Monday, January 12, 2009

Dutch on Ice

How cheesy can it be? It’s a few days below zero and everybody suddenly wants to skate. And so do I, how Dutch. And even if I did not have skates, and even if I did not skate for years I managed not to fall down at all.

It’s Saturday morning, early as I biked through the streets of The Hague, on the way to a friend of mine where we would gather up.

It’s minus five I guess, but I’m prepared (with Mongolian trousers included). And my skates of course, found and got them within a few hours on the online market place, picked them up for a dime in Delft on the way home from Rotterdam yesterday. It’s hard to find skates now, and on the news they are even mentioning traffic jams all over the place because of the sudden immense interest to ice skate.


“It might be your last.”

And how lovely, a few hours later we were on the ice, somewhere on the fields outside of the big city, where the Dutch landscape truly comes alive. We passed the old farmer mills and children selling coffee and hot chocolate on the docks, hundreds to thousands people were on the ice.

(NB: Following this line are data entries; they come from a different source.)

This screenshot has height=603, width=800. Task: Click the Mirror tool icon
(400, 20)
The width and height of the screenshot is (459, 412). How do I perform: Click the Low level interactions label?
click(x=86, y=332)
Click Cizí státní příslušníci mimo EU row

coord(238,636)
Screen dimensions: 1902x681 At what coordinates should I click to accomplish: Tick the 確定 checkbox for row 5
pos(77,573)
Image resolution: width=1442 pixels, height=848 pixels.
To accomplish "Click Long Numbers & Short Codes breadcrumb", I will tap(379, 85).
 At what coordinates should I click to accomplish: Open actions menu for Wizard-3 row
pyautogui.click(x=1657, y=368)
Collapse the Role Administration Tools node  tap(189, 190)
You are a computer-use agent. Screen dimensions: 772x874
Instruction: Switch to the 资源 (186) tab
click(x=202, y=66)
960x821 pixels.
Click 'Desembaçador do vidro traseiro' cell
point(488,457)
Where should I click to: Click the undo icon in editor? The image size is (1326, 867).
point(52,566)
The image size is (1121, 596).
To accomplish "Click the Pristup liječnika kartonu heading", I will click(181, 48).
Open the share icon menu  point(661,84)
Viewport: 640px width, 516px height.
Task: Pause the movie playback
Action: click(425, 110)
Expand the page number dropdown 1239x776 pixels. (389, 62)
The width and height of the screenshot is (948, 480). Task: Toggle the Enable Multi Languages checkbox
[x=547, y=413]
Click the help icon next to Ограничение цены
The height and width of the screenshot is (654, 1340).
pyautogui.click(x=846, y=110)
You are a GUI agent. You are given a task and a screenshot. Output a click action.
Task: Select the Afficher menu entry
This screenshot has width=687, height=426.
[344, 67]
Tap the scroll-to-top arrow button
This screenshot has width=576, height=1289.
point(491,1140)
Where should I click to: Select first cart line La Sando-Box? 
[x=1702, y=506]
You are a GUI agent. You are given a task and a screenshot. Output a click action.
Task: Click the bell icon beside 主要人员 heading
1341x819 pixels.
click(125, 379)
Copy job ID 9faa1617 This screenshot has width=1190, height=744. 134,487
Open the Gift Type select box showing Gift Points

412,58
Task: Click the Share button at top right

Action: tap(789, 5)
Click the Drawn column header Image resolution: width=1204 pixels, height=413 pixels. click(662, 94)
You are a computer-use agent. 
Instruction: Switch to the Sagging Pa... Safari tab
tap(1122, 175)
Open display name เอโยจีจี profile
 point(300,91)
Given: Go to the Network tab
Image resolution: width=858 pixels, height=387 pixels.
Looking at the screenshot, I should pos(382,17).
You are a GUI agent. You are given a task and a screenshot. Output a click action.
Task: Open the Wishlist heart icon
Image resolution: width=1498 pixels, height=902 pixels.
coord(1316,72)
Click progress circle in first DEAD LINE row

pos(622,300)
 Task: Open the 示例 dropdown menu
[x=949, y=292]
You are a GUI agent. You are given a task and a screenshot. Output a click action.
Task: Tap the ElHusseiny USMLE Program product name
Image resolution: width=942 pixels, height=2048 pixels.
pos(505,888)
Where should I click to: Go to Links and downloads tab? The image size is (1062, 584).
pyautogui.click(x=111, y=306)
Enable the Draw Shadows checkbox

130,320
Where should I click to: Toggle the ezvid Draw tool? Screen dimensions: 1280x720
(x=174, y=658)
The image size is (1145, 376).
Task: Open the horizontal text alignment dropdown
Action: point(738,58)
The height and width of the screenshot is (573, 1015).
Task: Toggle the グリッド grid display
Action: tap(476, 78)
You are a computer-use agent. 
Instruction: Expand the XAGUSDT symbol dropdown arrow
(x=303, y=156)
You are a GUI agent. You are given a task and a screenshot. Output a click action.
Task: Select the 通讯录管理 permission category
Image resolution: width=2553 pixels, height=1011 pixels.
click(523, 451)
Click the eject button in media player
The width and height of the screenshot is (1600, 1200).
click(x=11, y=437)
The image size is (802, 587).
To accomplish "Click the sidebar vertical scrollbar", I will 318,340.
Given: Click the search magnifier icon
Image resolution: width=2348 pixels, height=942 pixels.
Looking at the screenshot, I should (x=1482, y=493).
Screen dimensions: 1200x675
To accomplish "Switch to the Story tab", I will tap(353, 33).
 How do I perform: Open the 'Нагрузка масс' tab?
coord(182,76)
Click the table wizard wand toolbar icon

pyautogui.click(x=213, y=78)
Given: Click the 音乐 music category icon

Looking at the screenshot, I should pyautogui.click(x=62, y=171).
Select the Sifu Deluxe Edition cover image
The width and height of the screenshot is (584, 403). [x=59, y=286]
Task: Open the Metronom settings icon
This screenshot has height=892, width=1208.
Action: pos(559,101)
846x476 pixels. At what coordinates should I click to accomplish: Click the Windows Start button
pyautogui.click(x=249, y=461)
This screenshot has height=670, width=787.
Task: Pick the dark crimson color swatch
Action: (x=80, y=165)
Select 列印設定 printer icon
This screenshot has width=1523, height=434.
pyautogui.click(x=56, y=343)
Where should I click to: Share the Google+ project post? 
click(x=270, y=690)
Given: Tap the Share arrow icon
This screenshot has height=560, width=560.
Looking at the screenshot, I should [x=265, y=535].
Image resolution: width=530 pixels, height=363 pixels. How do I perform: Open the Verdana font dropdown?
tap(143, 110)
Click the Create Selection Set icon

On the way we stopped in a village, ice skating through its channel. We heard folk music and saw a lot of people gathering up in the centre, where everybody was on the wooden flounders entering the local bar.

The smell of hot stew (yes, the famous pea soup) combined with thick hot dogs was nearly unbearable, as I sat eating saying: “I hope they’re not going to play Frans Bauer…” But they that the moment I said it, a tune of him, one of the most famous and traditional Dutch folk music artist, started.

I guess you just have to love it. I did.